Collection entries
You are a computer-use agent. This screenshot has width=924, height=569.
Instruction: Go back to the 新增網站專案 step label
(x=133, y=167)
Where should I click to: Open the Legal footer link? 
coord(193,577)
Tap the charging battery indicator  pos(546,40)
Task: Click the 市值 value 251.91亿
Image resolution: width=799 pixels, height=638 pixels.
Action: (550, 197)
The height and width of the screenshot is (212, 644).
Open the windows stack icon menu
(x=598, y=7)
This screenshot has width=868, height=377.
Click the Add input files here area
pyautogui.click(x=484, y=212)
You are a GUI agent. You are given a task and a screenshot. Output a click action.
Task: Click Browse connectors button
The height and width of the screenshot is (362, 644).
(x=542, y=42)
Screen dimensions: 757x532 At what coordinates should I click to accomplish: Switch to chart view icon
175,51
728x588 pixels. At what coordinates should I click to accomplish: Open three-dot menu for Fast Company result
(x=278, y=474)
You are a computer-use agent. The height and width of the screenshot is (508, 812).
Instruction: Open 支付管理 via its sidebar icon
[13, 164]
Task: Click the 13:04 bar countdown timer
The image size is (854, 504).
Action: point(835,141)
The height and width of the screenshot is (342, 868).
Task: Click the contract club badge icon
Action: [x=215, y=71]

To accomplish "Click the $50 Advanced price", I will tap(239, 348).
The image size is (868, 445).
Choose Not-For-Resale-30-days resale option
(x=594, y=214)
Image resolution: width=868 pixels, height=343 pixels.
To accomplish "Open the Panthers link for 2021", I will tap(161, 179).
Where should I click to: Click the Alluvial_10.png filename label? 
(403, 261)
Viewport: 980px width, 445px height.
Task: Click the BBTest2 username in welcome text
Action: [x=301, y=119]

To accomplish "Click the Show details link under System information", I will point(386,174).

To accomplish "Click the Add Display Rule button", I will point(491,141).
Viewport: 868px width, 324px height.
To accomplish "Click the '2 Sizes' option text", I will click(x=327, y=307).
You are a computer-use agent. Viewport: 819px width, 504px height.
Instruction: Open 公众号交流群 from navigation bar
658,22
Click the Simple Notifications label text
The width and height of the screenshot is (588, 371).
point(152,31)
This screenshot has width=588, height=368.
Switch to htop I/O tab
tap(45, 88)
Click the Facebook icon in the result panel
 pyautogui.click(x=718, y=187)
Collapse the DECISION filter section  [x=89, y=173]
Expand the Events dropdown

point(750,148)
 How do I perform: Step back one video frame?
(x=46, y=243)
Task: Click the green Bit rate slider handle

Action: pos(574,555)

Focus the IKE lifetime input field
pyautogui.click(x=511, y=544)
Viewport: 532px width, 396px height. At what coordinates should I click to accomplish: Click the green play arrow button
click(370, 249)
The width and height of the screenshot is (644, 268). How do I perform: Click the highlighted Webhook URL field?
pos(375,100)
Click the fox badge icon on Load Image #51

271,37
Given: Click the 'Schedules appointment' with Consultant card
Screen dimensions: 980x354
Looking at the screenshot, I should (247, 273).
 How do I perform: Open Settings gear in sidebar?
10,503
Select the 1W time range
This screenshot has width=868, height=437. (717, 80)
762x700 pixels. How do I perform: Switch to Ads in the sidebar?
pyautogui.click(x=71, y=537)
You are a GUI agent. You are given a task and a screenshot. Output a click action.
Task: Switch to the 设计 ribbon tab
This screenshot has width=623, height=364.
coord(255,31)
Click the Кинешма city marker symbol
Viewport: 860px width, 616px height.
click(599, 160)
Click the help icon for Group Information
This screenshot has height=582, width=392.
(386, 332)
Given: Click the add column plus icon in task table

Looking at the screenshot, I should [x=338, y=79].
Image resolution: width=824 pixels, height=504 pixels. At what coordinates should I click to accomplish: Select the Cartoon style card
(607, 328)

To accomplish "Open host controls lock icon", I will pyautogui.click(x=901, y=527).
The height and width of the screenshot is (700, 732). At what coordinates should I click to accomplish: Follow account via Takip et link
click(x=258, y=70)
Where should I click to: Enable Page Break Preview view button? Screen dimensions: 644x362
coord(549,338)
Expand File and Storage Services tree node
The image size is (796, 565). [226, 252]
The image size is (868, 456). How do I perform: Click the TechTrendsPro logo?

Exercise: Repeat the records above exactly, leaving none out.

Written solution:
You are a computer-use agent. This screenshot has width=924, height=569.
Instruction: Go back to the 新增網站專案 step label
(x=133, y=167)
Where should I click to: Open the Legal footer link? 
coord(193,577)
Tap the charging battery indicator  pos(546,40)
Task: Click the 市值 value 251.91亿
Image resolution: width=799 pixels, height=638 pixels.
Action: (550, 197)
The height and width of the screenshot is (212, 644).
Open the windows stack icon menu
(x=598, y=7)
This screenshot has width=868, height=377.
Click the Add input files here area
pyautogui.click(x=484, y=212)
You are a GUI agent. You are given a task and a screenshot. Output a click action.
Task: Click Browse connectors button
The height and width of the screenshot is (362, 644).
(x=542, y=42)
Screen dimensions: 757x532 At what coordinates should I click to accomplish: Switch to chart view icon
175,51
728x588 pixels. At what coordinates should I click to accomplish: Open three-dot menu for Fast Company result
(x=278, y=474)
You are a computer-use agent. The height and width of the screenshot is (508, 812).
Instruction: Open 支付管理 via its sidebar icon
[13, 164]
Task: Click the 13:04 bar countdown timer
The image size is (854, 504).
Action: point(835,141)
The height and width of the screenshot is (342, 868).
Task: Click the contract club badge icon
Action: [x=215, y=71]

To accomplish "Click the $50 Advanced price", I will tap(239, 348).
The image size is (868, 445).
Choose Not-For-Resale-30-days resale option
(x=594, y=214)
Image resolution: width=868 pixels, height=343 pixels.
To accomplish "Open the Panthers link for 2021", I will tap(161, 179).
Where should I click to: Click the Alluvial_10.png filename label? 
(403, 261)
Viewport: 980px width, 445px height.
Task: Click the BBTest2 username in welcome text
Action: [x=301, y=119]

To accomplish "Click the Show details link under System information", I will point(386,174).

To accomplish "Click the Add Display Rule button", I will point(491,141).
Viewport: 868px width, 324px height.
To accomplish "Click the '2 Sizes' option text", I will click(x=327, y=307).
You are a computer-use agent. Viewport: 819px width, 504px height.
Instruction: Open 公众号交流群 from navigation bar
658,22
Click the Simple Notifications label text
The width and height of the screenshot is (588, 371).
point(152,31)
This screenshot has width=588, height=368.
Switch to htop I/O tab
tap(45, 88)
Click the Facebook icon in the result panel
 pyautogui.click(x=718, y=187)
Collapse the DECISION filter section  [x=89, y=173]
Expand the Events dropdown

point(750,148)
 How do I perform: Step back one video frame?
(x=46, y=243)
Task: Click the green Bit rate slider handle

Action: pos(574,555)

Focus the IKE lifetime input field
pyautogui.click(x=511, y=544)
Viewport: 532px width, 396px height. At what coordinates should I click to accomplish: Click the green play arrow button
click(370, 249)
The width and height of the screenshot is (644, 268). How do I perform: Click the highlighted Webhook URL field?
pos(375,100)
Click the fox badge icon on Load Image #51

271,37
Given: Click the 'Schedules appointment' with Consultant card
Screen dimensions: 980x354
Looking at the screenshot, I should (247, 273).
 How do I perform: Open Settings gear in sidebar?
10,503
Select the 1W time range
This screenshot has width=868, height=437. (717, 80)
762x700 pixels. How do I perform: Switch to Ads in the sidebar?
pyautogui.click(x=71, y=537)
You are a GUI agent. You are given a task and a screenshot. Output a click action.
Task: Switch to the 设计 ribbon tab
This screenshot has width=623, height=364.
coord(255,31)
Click the Кинешма city marker symbol
Viewport: 860px width, 616px height.
click(599, 160)
Click the help icon for Group Information
This screenshot has height=582, width=392.
(386, 332)
Given: Click the add column plus icon in task table

Looking at the screenshot, I should [x=338, y=79].
Image resolution: width=824 pixels, height=504 pixels. At what coordinates should I click to accomplish: Select the Cartoon style card
(607, 328)

To accomplish "Open host controls lock icon", I will pyautogui.click(x=901, y=527).
The height and width of the screenshot is (700, 732). At what coordinates should I click to accomplish: Follow account via Takip et link
click(x=258, y=70)
Where should I click to: Enable Page Break Preview view button? Screen dimensions: 644x362
coord(549,338)
Expand File and Storage Services tree node
The image size is (796, 565). [226, 252]
The image size is (868, 456). How do I perform: Click the TechTrendsPro logo?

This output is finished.